### Assignment A
List every person and every institution named in the bumble bee queens passage.
### Assignment B
Reproduce the part of the bumble bee queens passage starting at "Bombus impatiens queens and" and ending at "Judy Wu-Smart, Ph.D.)".

### Source passage
──────────

Bombus impatiens queens and nests

Researchers at the University of Minnesota measured the nest development of Bombus impatiens queens that had been exposed to small amounts of the neonicotinoid insecticide imidacloprid. They found that queens exposed to amounts that would equate to what queens in the wild might encounter in flowers contaminated by drift from nearby agricultural fields showed slower nest initiation and brood development than queens not exposed to the insecticide. (Photo credit: Judy Wu-Smart, Ph.D.)

Wu-Smart says she and Spivak were surprised to see that some of the queens (35 percent) died at the lowest exposure level, 1 ppb. “Previous studies with bumble bees examined the impacts of neonics on worker bees and or queenless microcolonies of bumble bees. In these studies, low doses, such as the 1 ppb we used, did not cause mortality in worker bees as it did in our study on queens, indicating that queens may be more susceptible than worker bumble bees,” says Wu-Smart.

Other studies have shown that the effect of neonicotinoids can vary from species to species, as well. “Therefore,” Wu-Smart says, “non-target risk assessments for pesticides need to consider species- and caste-specific differences when measuring toxicological impacts on physiological and behavioral responses.”

Pesticides are among a variety of contributing factors to declining bee populations in North America. Wu-Smart says the results of this research further underline the importance of minimizing non-target exposure of pesticides such as neonicotinoids.

──────────

### Dataset extract

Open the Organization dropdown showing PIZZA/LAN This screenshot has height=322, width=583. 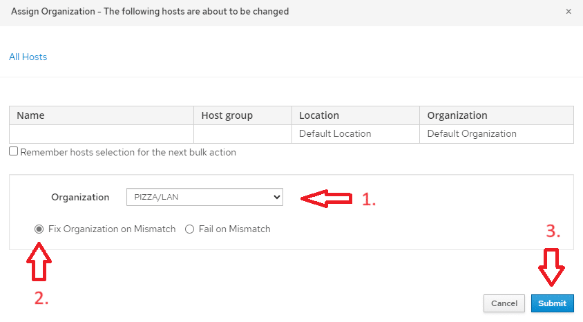click(204, 197)
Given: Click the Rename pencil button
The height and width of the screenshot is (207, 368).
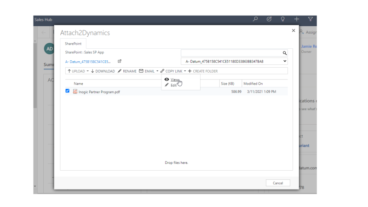Looking at the screenshot, I should point(127,71).
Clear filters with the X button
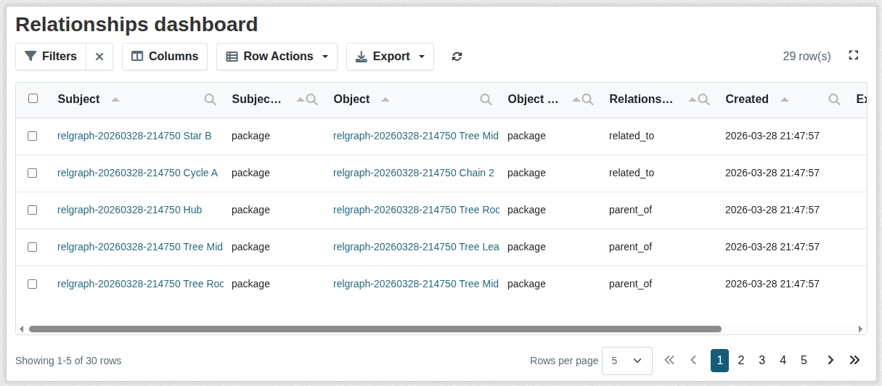Viewport: 882px width, 386px height. coord(99,57)
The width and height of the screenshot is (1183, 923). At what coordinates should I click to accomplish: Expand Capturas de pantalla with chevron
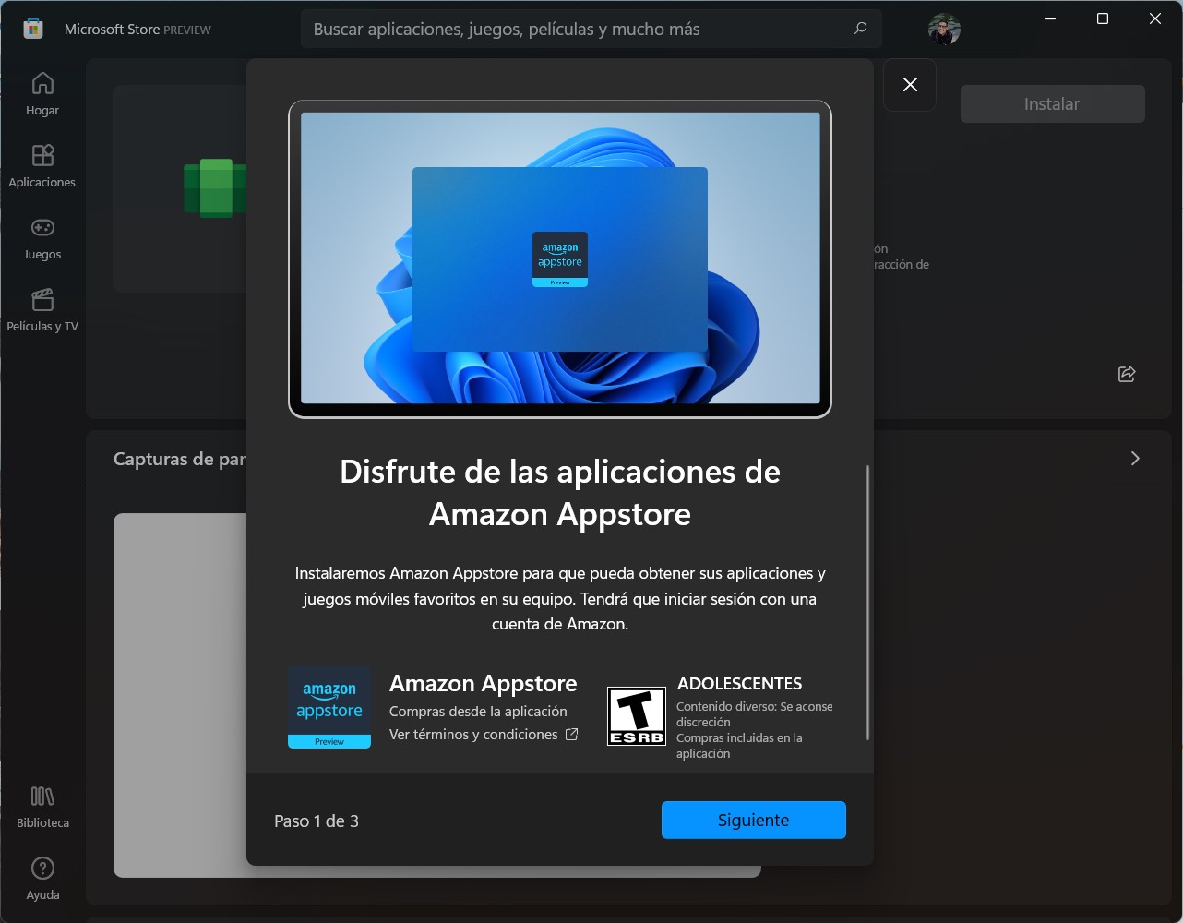click(1135, 459)
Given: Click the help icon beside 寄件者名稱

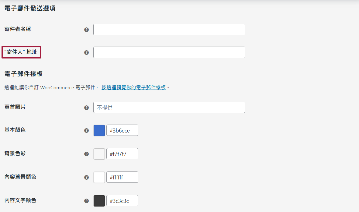Looking at the screenshot, I should (87, 29).
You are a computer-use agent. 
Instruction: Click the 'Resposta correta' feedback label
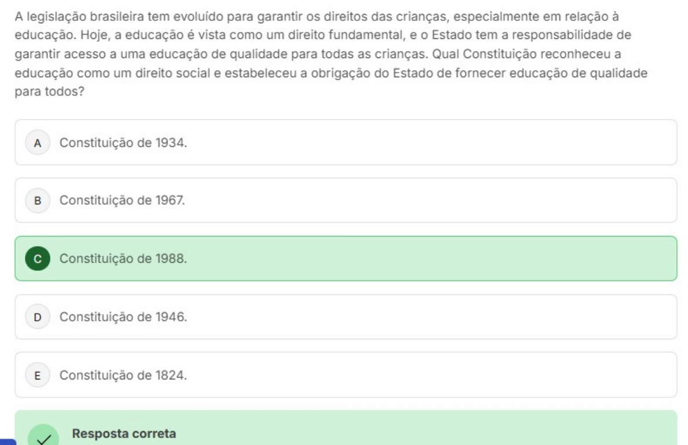(124, 433)
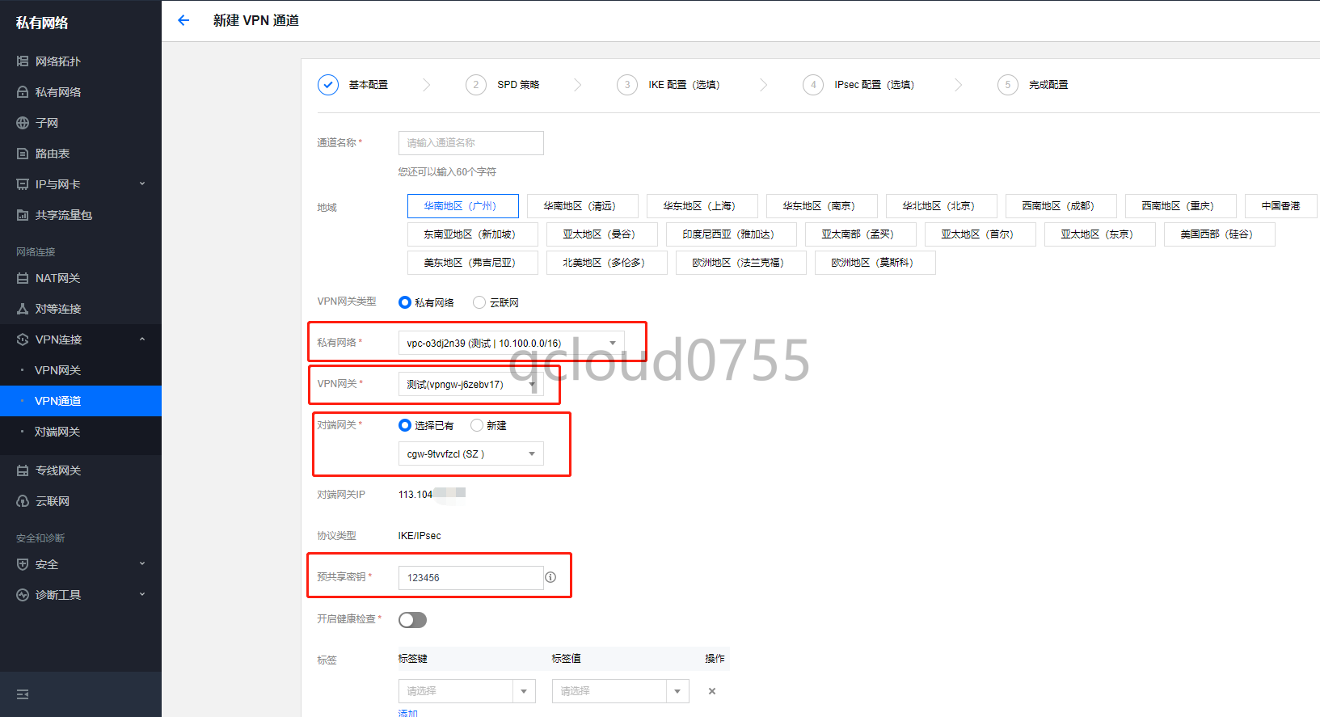Viewport: 1320px width, 717px height.
Task: Click the NAT网关 sidebar icon
Action: pyautogui.click(x=23, y=278)
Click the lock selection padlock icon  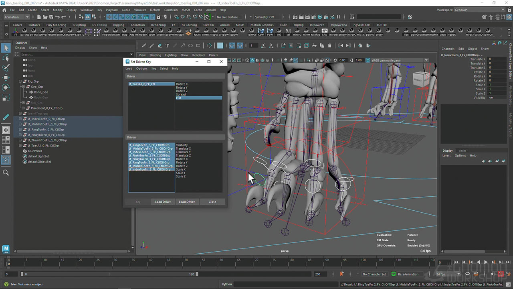[x=159, y=17]
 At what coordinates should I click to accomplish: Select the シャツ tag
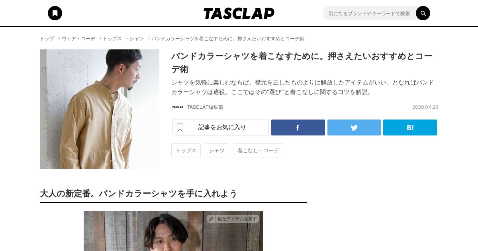[217, 151]
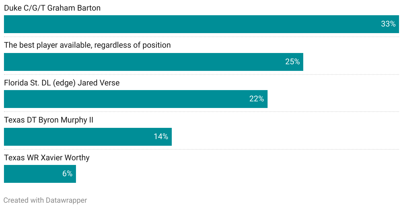
Task: Select the 25% value label
Action: point(292,62)
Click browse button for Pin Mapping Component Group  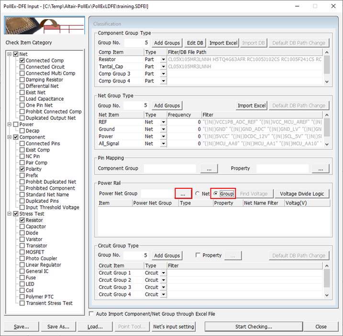209,169
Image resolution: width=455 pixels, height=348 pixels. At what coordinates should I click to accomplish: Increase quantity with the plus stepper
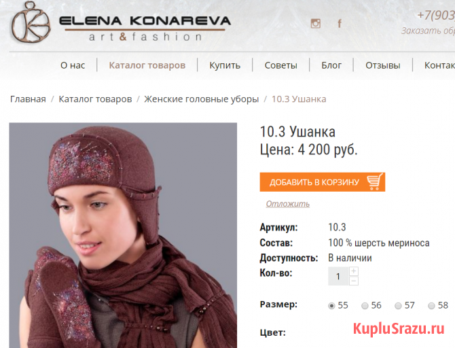[353, 271]
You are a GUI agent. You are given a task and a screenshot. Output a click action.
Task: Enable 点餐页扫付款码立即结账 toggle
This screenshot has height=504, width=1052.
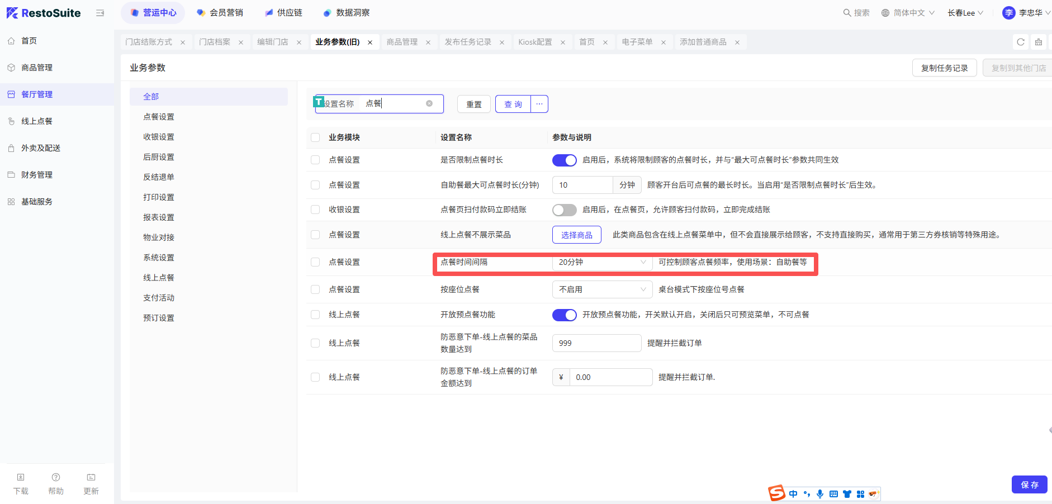click(564, 210)
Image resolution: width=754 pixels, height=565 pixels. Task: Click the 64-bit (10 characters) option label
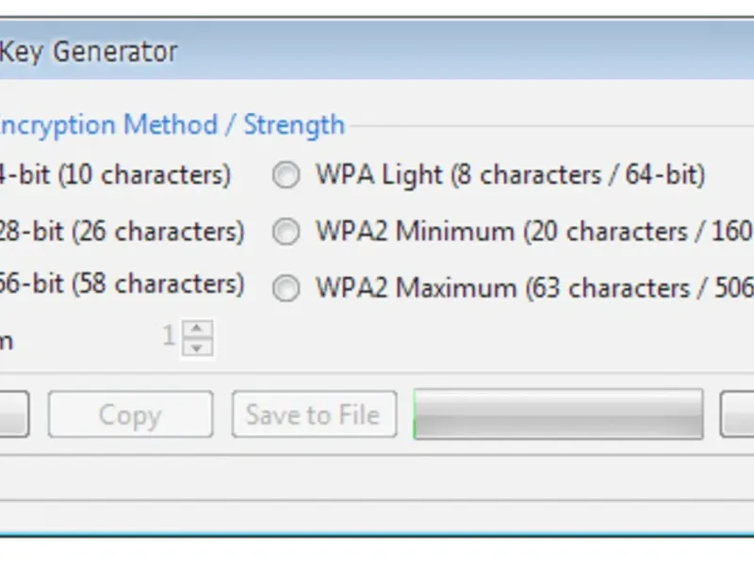[115, 174]
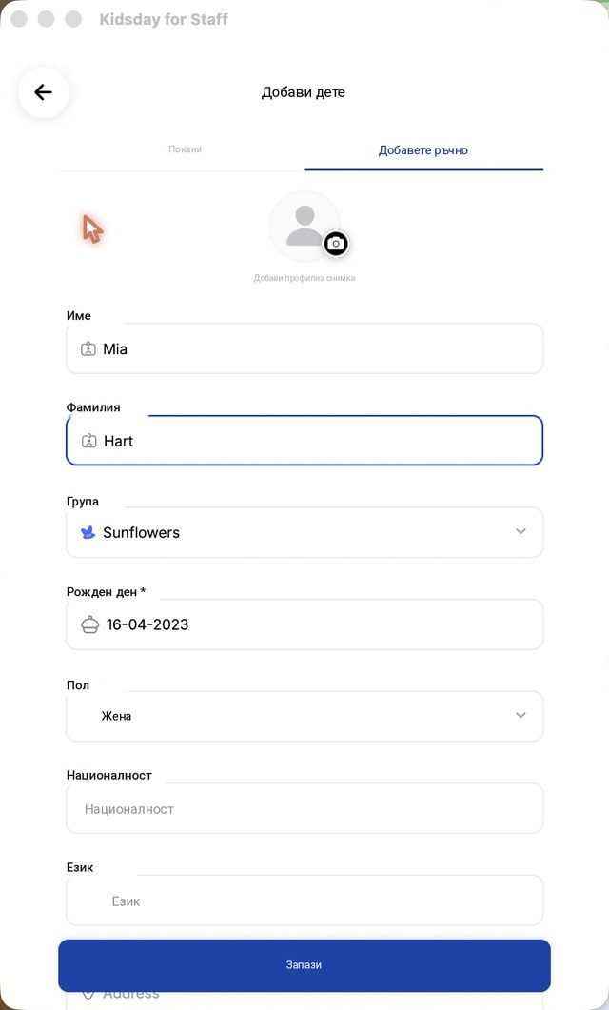Image resolution: width=609 pixels, height=1010 pixels.
Task: Click the ID badge icon beside Mia
Action: click(88, 349)
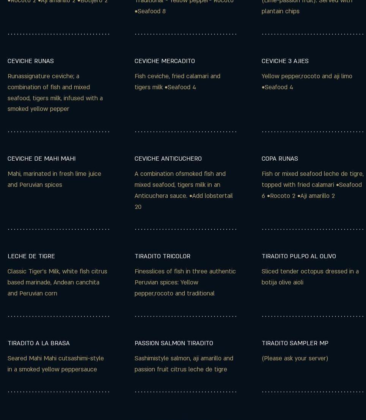Screen dimensions: 366x420
Task: Click the Copa Runas title
Action: pos(280,158)
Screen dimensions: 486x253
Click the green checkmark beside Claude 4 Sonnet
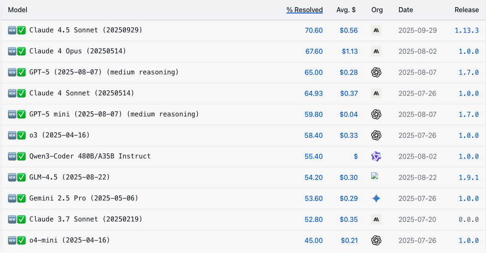click(x=22, y=93)
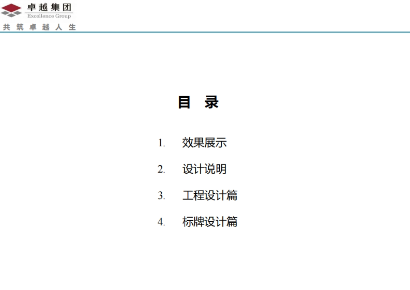Go to the 标牌设计篇 section

click(x=210, y=222)
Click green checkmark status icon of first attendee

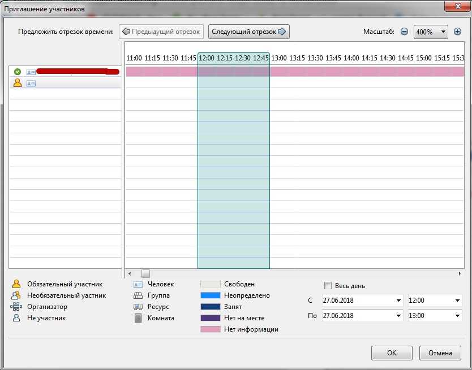[18, 72]
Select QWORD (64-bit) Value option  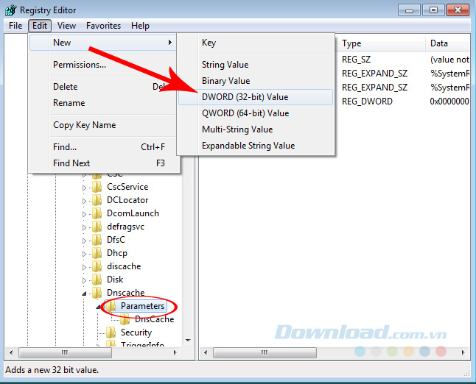pos(245,113)
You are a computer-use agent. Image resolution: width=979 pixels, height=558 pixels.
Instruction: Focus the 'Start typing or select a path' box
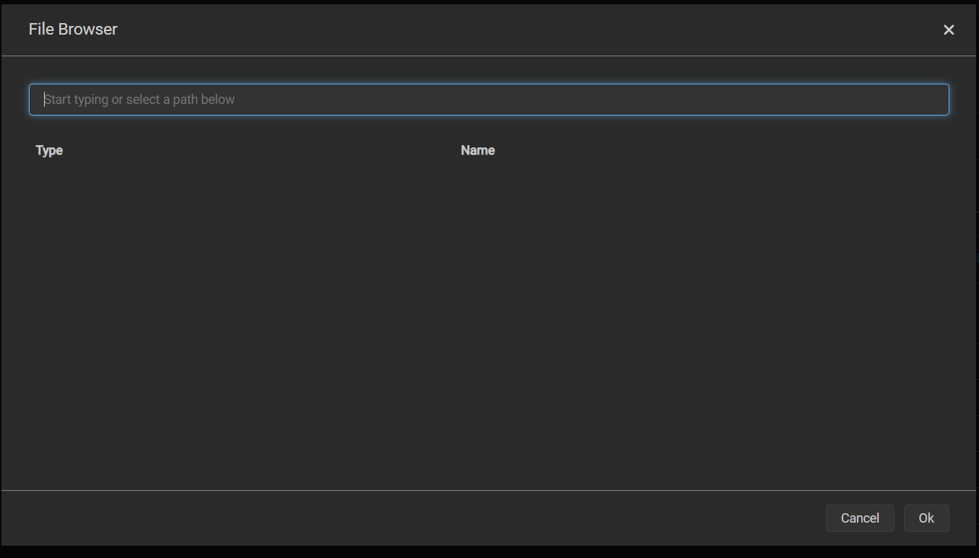coord(488,100)
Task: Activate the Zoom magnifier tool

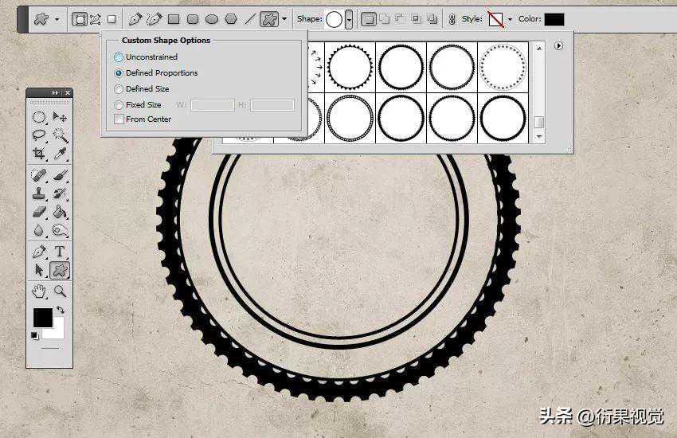Action: (x=60, y=291)
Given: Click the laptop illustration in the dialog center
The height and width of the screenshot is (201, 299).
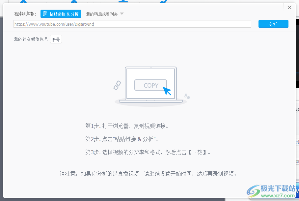Looking at the screenshot, I should click(x=150, y=86).
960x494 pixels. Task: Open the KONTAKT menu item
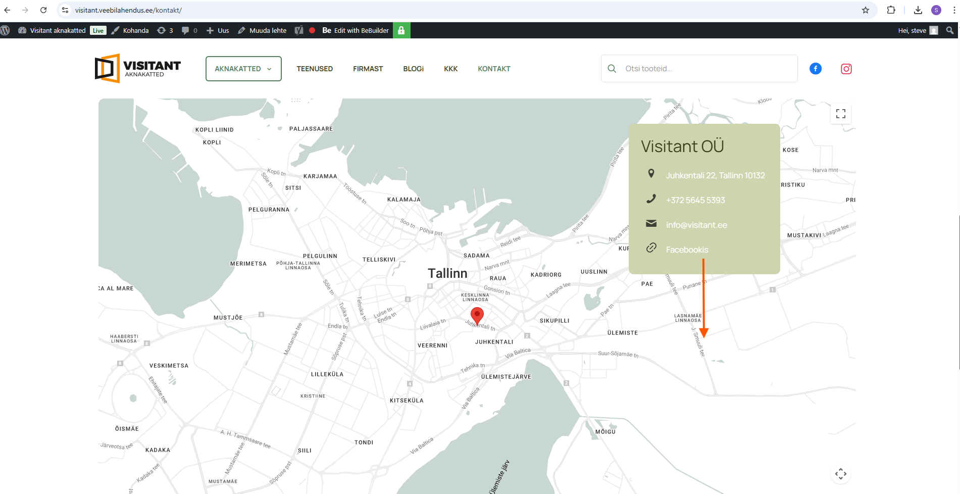click(x=493, y=69)
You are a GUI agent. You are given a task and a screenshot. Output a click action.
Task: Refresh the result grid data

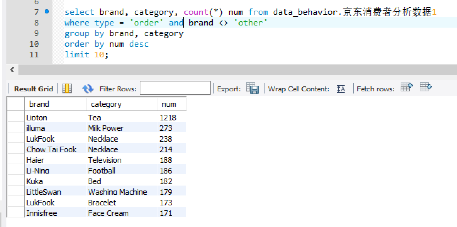tap(88, 89)
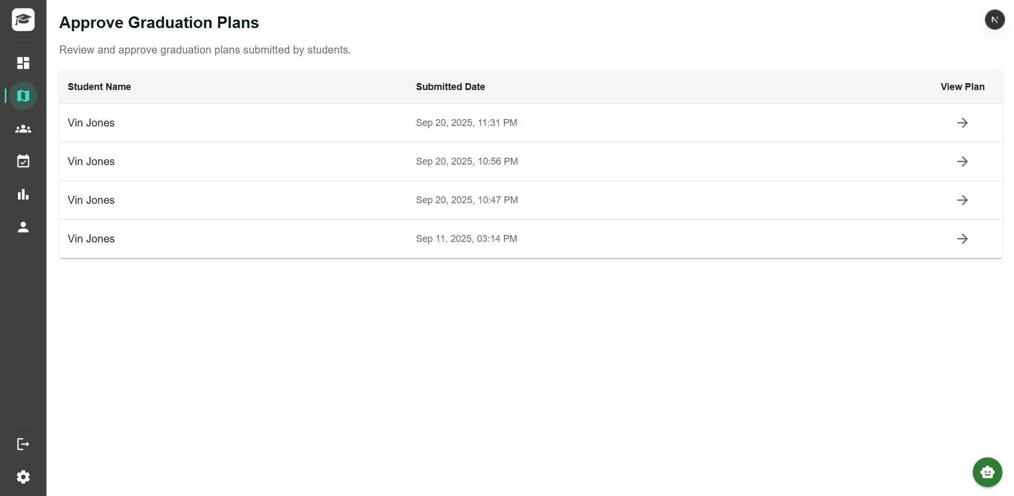Click the user avatar labeled N
The image size is (1014, 496).
point(994,20)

──────────

### Exercise response A
University of Minnesota
Judy Wu-Smart
Spivak

### Exercise response B
Bombus impatiens queens and nests

Researchers at the University of Minnesota measured the nest development of Bombus impatiens queens that had been exposed to small amounts of the neonicotinoid insecticide imidacloprid. They found that queens exposed to amounts that would equate to what queens in the wild might encounter in flowers contaminated by drift from nearby agricultural fields showed slower nest initiation and brood development than queens not exposed to the insecticide. (Photo credit: Judy Wu-Smart, Ph.D.)